The transition of "public/private partnerships" into money-making machines has been occurring gradually, primarily through adoption of the "CAFR" accounting structure, together with exploding public debt, with the result being that governments are suckered into selling public assets for quick cash and then making financial investments in the very things that are our undoing: Big Pharma, Big Ag, the Defense Industry, all manner of sketchy derivatives and so on. All in the vainglorious hopes of making profits sufficient enough to maintain the kind of balances in CAFR fund accounts that meet the approval of ratings agencies. The net effect is to provide an ever-growing income stream to the financial industry through management and "finder's fees" and a gigantic and ever-growing drain on all governments who purchase and hold such investments. This at the very same time these governments feel pressured to sell public assets to the financial industry as a means of solving a "budget crunch".
This was briefly discussed in Part I of The Two Faces of Money. Two good articles on the subject are here and here and a couple more can be found on our Notable Articles page. You may also want to explore this introduction to the CAFR reports for a discussion of how these Cafrs function.

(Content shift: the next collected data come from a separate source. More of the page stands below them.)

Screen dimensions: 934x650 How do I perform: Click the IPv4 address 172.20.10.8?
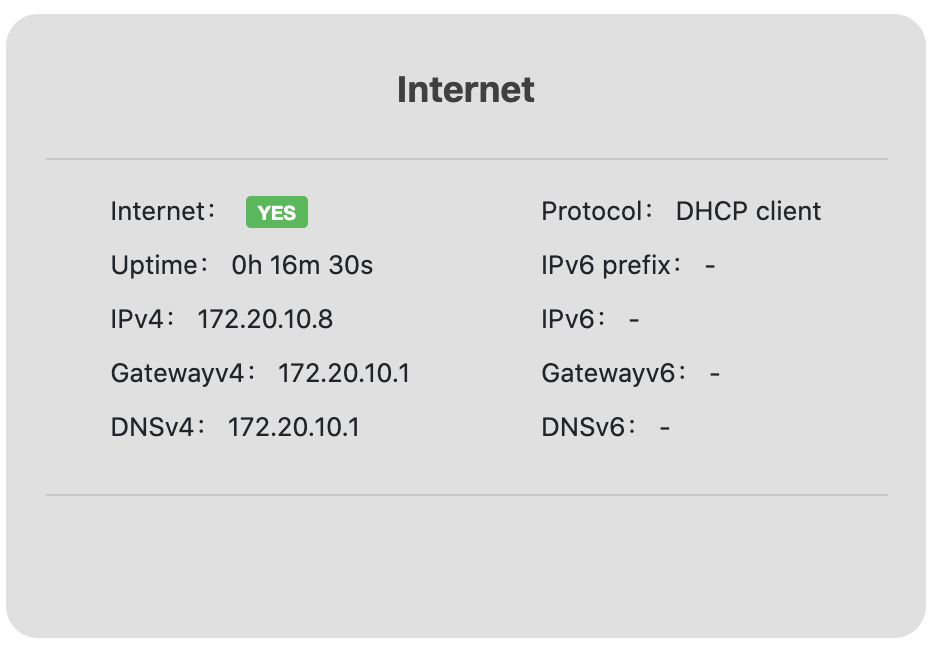pos(265,320)
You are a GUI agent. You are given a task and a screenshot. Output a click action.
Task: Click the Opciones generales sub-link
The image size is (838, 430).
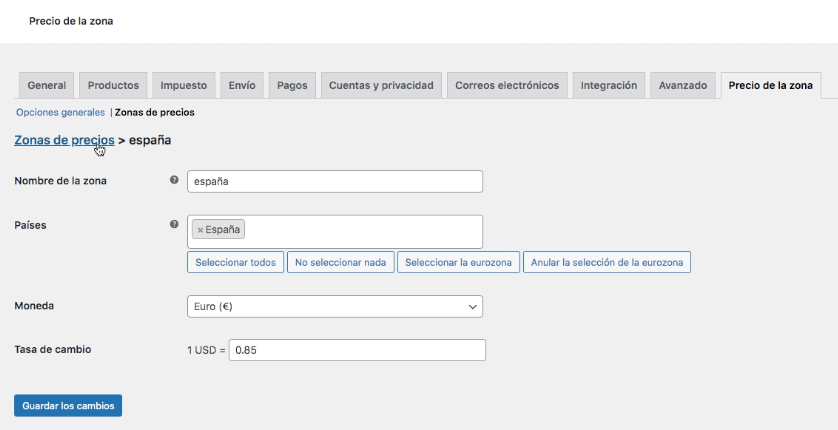tap(60, 113)
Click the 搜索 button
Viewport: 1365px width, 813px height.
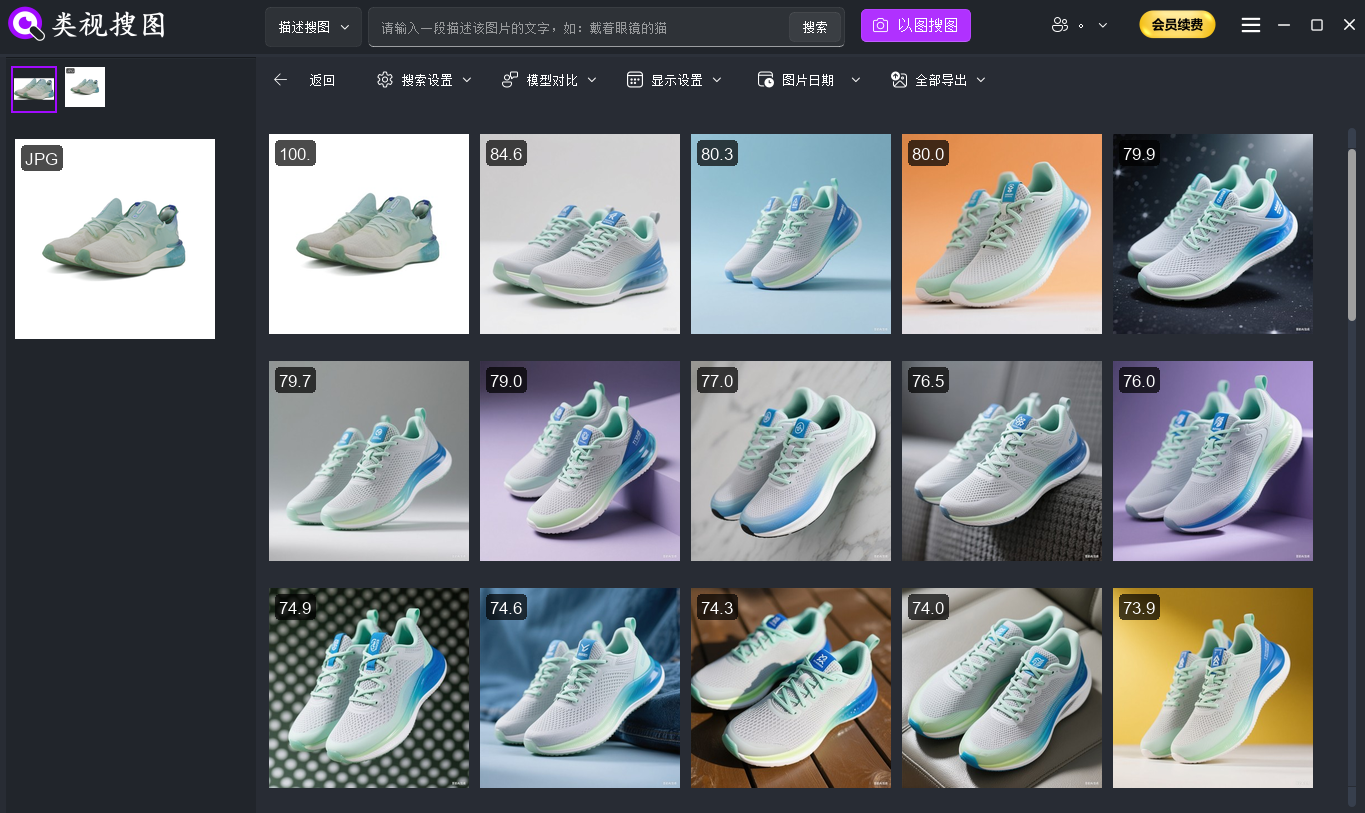(x=815, y=27)
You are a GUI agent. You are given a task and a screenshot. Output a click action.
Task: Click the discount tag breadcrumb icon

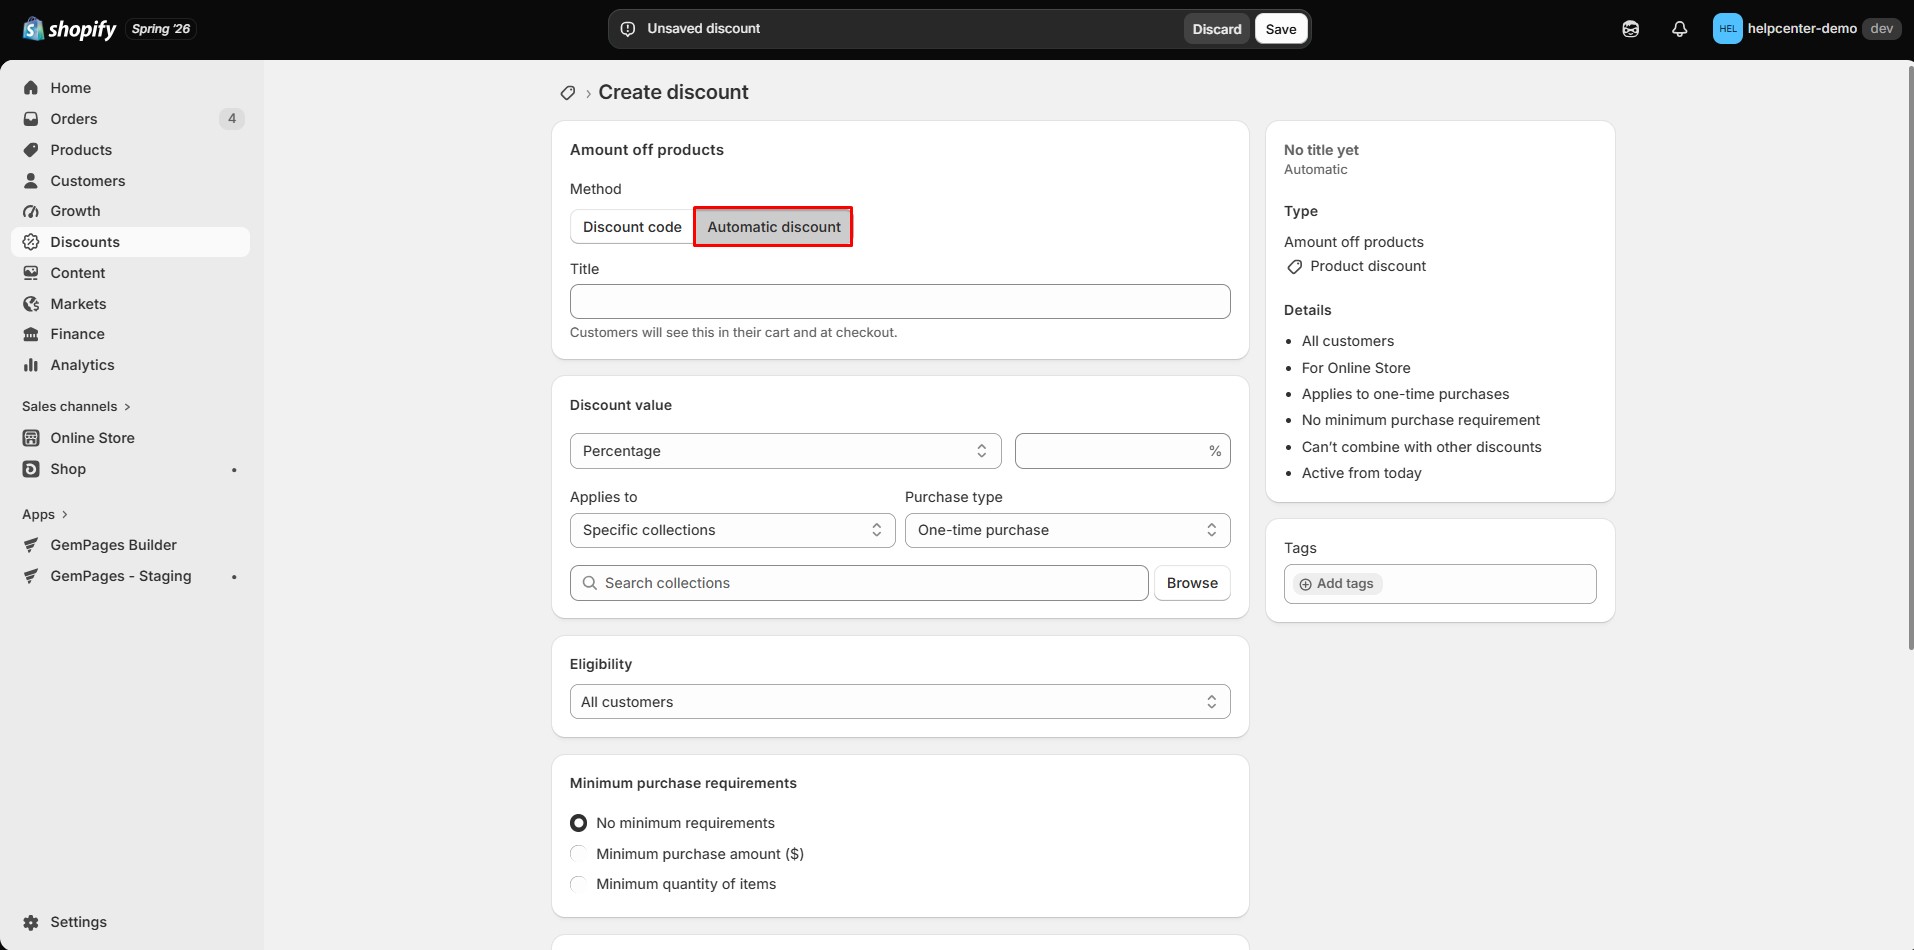coord(567,93)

Through its United Nations Economic Commission the United Nations also actively encourages the development of public/private partnerships around the world. A major, but poorly understood problem with these kinds of partnerships is that they serve to funnel money away from the Real economy and into the financial economy, increasing the movement of money upwards into the hands of the few.
All due to the manner in which our monetary system operates, out of debt. Too few people, including most of our government officials and most working in the financial sector, understand the full ramifications of this trend within the current monetary context and it behooves all of us to research and discuss the issue thoroughly with each other and our government officials. We must understand what money is, and what our founders understood it to be: Treasury notes, bottomed on a tax which would redeem them, that is to say "trust inscribed", a creature of law and an abstraction rather than a "thing".
While "public/private" partnerships can arguably serve the public good when properly executed within the proper, Constitutional legal framework, today they are part of what can only be called the mushrooming Corporate State which relies on "debt/money" as its engine. In current form, these partnerships serve the few at the expense of the many and are in reality part of what we call the power structure surrounding the Federal Reserve, described in more detail in The Two Faces of Money and by our slide presentation The Encroaching Economic Police State.